La fine del mondo non è la cosa peggiore che possa succedere. La parte più difficile è vivere, giorno dopo giorno. In particolare quando si suppone che tu sia felice, quando chiunque al tuo posto lo sarebbe, ed invece tu ti senti come intrappolata in una matassa di lana grigia che ti attanaglia le gambe e ti impedisce di andare avanti. I comportamenti che assumi risultano incomprensibili a chi ti circonda, persino a chi ti sta più vicino e ti conosce meglio di chiunque altro. Eppure quello è l’unico modo che hai per poterti mantenere a galla e non sprofondare del tutto. Non è che tu non voglia essere aiutata, è che dell’aiuto che ti offrono non sai che fartene, perché i tuoi pensieri, la tua sofferenza, te stessa, appartengono ad un’altra dimensione.

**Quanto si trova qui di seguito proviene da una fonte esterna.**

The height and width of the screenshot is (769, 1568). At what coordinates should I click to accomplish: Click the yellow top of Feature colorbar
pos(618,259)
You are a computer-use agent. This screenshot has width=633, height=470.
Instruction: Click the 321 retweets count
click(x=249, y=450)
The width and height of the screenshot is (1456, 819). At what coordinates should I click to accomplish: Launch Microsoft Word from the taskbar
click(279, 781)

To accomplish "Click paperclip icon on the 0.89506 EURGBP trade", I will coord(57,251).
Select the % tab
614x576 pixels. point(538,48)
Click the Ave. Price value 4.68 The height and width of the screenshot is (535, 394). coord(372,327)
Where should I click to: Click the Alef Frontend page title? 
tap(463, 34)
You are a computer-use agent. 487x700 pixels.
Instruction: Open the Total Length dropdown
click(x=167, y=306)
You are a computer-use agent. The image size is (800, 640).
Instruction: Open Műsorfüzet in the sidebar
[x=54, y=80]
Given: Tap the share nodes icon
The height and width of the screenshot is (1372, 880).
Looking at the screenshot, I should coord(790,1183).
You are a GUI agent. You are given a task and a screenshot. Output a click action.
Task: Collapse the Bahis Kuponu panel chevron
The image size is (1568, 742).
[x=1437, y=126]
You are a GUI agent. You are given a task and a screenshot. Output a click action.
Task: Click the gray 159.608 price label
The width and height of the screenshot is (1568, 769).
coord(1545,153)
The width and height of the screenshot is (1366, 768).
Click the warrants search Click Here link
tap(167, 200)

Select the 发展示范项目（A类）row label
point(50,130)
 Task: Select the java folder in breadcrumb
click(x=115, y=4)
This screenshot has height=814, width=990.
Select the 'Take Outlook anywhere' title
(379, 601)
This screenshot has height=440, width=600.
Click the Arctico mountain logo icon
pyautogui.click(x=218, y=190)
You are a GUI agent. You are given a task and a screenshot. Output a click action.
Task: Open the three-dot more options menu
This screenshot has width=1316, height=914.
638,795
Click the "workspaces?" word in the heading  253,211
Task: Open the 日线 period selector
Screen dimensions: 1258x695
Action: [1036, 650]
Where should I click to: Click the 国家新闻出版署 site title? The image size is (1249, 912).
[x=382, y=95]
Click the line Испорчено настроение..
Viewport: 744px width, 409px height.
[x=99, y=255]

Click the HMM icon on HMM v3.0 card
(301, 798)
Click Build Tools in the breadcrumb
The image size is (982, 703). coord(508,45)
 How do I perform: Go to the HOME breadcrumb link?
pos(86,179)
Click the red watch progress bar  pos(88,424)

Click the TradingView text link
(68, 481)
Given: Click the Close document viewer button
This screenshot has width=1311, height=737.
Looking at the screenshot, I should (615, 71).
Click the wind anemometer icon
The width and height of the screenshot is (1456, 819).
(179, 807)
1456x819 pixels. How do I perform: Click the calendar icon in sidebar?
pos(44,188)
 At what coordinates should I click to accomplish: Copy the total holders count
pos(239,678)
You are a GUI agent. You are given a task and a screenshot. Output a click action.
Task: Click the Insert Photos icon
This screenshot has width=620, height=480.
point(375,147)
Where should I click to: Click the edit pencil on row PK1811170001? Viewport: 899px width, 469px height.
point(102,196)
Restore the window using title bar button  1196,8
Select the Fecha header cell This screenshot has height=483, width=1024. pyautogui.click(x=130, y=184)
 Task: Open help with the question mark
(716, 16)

Essere emotivamente paralizzati e sentire un enorme senso di liberazione quando invece tutto il mondo si dispera per la fine imminente.
Scelte, azioni, relazioni, tutto si dissolve e restano solo le sensazioni. La parte più privata di noi stessi che non si può raccontare a parole. Ed è a questo che ci si afferra quando tutto ciò che ci circonda perde di senso.